Incidence of central nervous system metastases in patients with human epidermal growth factor receptor 2-positive metastatic breast cancer treated with trastuzumab: A meta-analysis

This study aimed to estimate the incidence of central nervous system (CNS) metastases in patients with human epidermal growth factor receptor 2 (HER2)-positive metastatic breast cancer (MBC) treated with trastuzumab. Studies were identified through a literature search of electronic databases. Random-effects meta-analyses were performed to estimate the incidence rate of CNS metastases, trastuzumab therapy duration, and time from trastuzumab therapy to CNS metastasis diagnosis.

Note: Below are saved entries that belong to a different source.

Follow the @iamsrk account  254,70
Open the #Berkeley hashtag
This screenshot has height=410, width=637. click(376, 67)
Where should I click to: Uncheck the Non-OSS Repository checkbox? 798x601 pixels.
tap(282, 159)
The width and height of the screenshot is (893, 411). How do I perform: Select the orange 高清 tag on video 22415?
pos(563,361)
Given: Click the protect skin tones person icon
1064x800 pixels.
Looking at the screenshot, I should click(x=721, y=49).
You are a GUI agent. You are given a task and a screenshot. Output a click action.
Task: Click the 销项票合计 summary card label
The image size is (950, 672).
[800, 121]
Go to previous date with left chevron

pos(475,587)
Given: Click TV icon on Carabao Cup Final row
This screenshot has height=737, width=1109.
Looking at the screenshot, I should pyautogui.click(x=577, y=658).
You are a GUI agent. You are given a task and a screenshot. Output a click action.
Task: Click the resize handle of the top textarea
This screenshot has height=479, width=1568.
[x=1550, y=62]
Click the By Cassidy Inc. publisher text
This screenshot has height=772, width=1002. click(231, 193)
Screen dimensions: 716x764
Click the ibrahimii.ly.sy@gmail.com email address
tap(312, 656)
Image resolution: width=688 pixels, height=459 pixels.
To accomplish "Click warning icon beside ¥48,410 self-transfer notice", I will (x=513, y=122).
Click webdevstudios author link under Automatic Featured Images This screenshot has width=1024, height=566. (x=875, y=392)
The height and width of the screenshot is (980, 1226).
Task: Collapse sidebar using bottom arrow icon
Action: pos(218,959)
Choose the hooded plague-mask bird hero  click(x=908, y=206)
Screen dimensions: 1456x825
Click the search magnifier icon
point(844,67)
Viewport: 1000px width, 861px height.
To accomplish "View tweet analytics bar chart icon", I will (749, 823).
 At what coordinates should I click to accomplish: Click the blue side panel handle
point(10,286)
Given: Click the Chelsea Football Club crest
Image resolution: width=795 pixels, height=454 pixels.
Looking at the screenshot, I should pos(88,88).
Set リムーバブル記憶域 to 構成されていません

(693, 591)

A meta-analysis of odds ratios was performed to evaluate the significance of a difference in CNS metastasis incidence between patients with and without trastuzumab treatment. Thirty studies (8121 trastuzumab-treated and 3972 control patients) were included. The follow-up duration was 18.9 months (95% confidence interval [CI]: 13.8, 24.1). The trastuzumab treatment duration was 9.0 months (95% CI: 7.0, 11.0). The median interval between the start of trastuzumab therapy and CNS metastasis diagnosis was 12.2 months (95% CI: 9.5, 14.7). The incidence of CNS metastasis after the start of trastuzumab therapy was 22% (95% CI: 16, 27). The incidence of CNS metastases was significantly higher in trastuzumab-treated than in non-trastuzumab-treated patients (odds ratio: 1.39 [95% CI: 1.06, 1.82], p=0.02). The survival time from the start of the study was 23.4 months (95% CI: 19.7, 27.1) in trastuzumab-treated patients and 18.4 months (95% CI: 12.7, 24.1) in patients treated with control regimens. The survival time after the development of CNS metastases in trastuzumab-treated patients was 19.2 months (95% CI: 15.6, 25.9). Approximately 22% of patients with HER2-positive MBC who were treated with trastuzumab developed CNS metastases. However, trastuzumab-treated patients had a longer survival than patients who were not treated with trastuzumab.